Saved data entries
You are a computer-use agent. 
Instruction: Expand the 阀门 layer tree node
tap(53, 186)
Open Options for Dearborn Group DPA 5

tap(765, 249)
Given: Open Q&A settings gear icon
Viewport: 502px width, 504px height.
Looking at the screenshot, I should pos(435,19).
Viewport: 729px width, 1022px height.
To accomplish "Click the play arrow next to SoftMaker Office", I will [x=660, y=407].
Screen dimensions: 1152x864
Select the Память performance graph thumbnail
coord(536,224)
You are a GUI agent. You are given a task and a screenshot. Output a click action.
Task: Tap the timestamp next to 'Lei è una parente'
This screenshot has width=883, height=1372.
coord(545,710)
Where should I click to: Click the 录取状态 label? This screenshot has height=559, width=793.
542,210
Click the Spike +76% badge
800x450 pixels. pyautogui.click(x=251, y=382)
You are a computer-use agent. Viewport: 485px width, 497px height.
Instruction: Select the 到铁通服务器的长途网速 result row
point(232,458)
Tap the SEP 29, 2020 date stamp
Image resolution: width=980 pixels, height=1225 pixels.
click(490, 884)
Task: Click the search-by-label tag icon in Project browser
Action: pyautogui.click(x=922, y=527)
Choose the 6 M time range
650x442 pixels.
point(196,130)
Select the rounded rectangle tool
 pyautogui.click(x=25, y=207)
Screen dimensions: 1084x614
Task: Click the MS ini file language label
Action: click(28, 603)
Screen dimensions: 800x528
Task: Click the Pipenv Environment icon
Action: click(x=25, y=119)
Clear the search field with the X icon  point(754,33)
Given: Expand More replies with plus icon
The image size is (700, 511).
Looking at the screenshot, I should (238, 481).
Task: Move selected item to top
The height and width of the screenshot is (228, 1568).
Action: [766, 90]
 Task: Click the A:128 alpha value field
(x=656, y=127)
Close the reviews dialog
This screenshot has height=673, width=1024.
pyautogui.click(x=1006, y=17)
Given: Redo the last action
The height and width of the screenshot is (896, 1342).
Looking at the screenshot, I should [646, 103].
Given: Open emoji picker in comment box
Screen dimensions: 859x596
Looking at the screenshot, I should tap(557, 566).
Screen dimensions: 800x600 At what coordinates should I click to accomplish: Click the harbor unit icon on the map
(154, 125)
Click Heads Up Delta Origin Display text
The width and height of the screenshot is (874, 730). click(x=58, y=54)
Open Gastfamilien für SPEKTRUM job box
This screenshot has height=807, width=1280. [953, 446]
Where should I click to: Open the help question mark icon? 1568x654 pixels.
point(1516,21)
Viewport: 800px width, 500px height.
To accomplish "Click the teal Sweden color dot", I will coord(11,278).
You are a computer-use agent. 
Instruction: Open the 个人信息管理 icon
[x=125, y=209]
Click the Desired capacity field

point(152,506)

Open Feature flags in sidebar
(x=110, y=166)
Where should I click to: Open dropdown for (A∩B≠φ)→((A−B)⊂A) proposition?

» **BRIEF**: From the records above, extract each line exactly as shown.

» **COMPLETED TASK**:
You are a computer-use agent. 
Instruction: Expand the 阀门 layer tree node
tap(53, 186)
Open Options for Dearborn Group DPA 5

tap(765, 249)
Given: Open Q&A settings gear icon
Viewport: 502px width, 504px height.
Looking at the screenshot, I should pos(435,19).
Viewport: 729px width, 1022px height.
To accomplish "Click the play arrow next to SoftMaker Office", I will [x=660, y=407].
Screen dimensions: 1152x864
Select the Память performance graph thumbnail
coord(536,224)
You are a GUI agent. You are given a task and a screenshot. Output a click action.
Task: Tap the timestamp next to 'Lei è una parente'
This screenshot has width=883, height=1372.
coord(545,710)
Where should I click to: Click the 录取状态 label? This screenshot has height=559, width=793.
542,210
Click the Spike +76% badge
800x450 pixels. pyautogui.click(x=251, y=382)
You are a computer-use agent. Viewport: 485px width, 497px height.
Instruction: Select the 到铁通服务器的长途网速 result row
point(232,458)
Tap the SEP 29, 2020 date stamp
Image resolution: width=980 pixels, height=1225 pixels.
click(490, 884)
Task: Click the search-by-label tag icon in Project browser
Action: pyautogui.click(x=922, y=527)
Choose the 6 M time range
650x442 pixels.
point(196,130)
Select the rounded rectangle tool
 pyautogui.click(x=25, y=207)
Screen dimensions: 1084x614
Task: Click the MS ini file language label
Action: click(28, 603)
Screen dimensions: 800x528
Task: Click the Pipenv Environment icon
Action: click(x=25, y=119)
Clear the search field with the X icon  point(754,33)
Given: Expand More replies with plus icon
The image size is (700, 511).
Looking at the screenshot, I should (238, 481).
Task: Move selected item to top
The height and width of the screenshot is (228, 1568).
Action: [766, 90]
 Task: Click the A:128 alpha value field
(x=656, y=127)
Close the reviews dialog
This screenshot has height=673, width=1024.
pyautogui.click(x=1006, y=17)
Given: Redo the last action
The height and width of the screenshot is (896, 1342).
Looking at the screenshot, I should [646, 103].
Given: Open emoji picker in comment box
Screen dimensions: 859x596
Looking at the screenshot, I should tap(557, 566).
Screen dimensions: 800x600 At what coordinates should I click to accomplish: Click the harbor unit icon on the map
(154, 125)
Click Heads Up Delta Origin Display text
The width and height of the screenshot is (874, 730). click(x=58, y=54)
Open Gastfamilien für SPEKTRUM job box
This screenshot has height=807, width=1280. [953, 446]
Where should I click to: Open the help question mark icon? 1568x654 pixels.
point(1516,21)
Viewport: 800px width, 500px height.
To accomplish "Click the teal Sweden color dot", I will coord(11,278).
You are a computer-use agent. 
Instruction: Open the 个人信息管理 icon
[x=125, y=209]
Click the Desired capacity field

point(152,506)

Open Feature flags in sidebar
(x=110, y=166)
Where should I click to: Open dropdown for (A∩B≠φ)→((A−B)⊂A) proposition?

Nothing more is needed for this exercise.